Personal information
- Born: 20 June 1989 (age 37) Basirhat, West Bengal, India
- Height: 1.47 m (4 ft 10 in)
- Weight: 40 kg (88 lb)

Sport
- Country: India
- Sport: Powerlifting

Medal record
Women's Powerlifting
Representing India
Asian Para Games
| Silver medal – second place | 2018 Jakarta | 50 kg |
Commonwealth Games
| Bronze medal – third place | 2014 Glasgow | 61 kg |

= Sakina Khatun =

Indian powerlifter (born 1989)

Sakina Khatun (born 20 June 1989) is an Indian powerlifter from West Bengal. She won bronze medal in the women's 61 kg event at the 2014 Commonwealth Games.

== Early life ==
Khatun was born in Basirhat, North 24 Parganas district, West Bengal. She was afflicted with polio since she was young. Her father worked as a marginal farmer and the family faced many difficulties financially. She had to undergo four surgeries to survive polio. As swimming helps strengthen most muscles in body, she was suggested by doctors to take up swimming. It was then that her journey with sports began. She did her schooling from Kabiriya High School, Madrasa. She was introduced to powerlifting by Farman Basha and started training after completing her class 12 in 2010.

== Powerlifting ==
Khatun represented India in the Commonwealth Games at Glasgow in 2014 and won a bronze medal in the women's light lifting category (up to 61 kg) with a total lift of 88.2kg. She also participated in 2020 Tokyo Paralympics where she stood 5th by lifting 93kg. She won a silver medal at the Asian Para Games in 2018.

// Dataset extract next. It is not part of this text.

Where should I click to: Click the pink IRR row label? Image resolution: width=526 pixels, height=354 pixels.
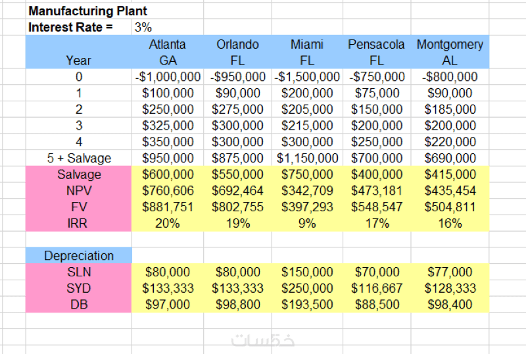pos(78,223)
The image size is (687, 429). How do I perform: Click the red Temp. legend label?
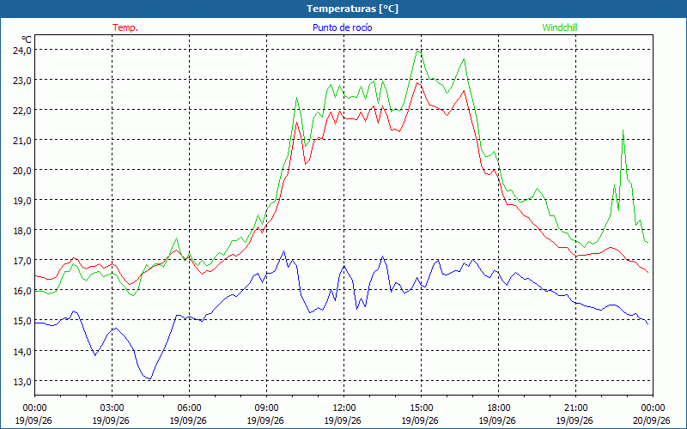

She represented India in the World Championships in 2014 at Dubai, UAE and in 2017 at Mexico City, Mexico without much success. But she improved at the World Championships in Tbilisi, Geo in 2021. Later, she came sixth in the World Championships at Nur Sultan, Kazakhstan, 2019. She came sixth in the World Championships at Dubai, UAE in 2023.

== Awards ==
She was among the nine women achievers at the 2016 BREW awards organised by The Brew Magazine in Chennai on the occasion of 2016 International Women's Day.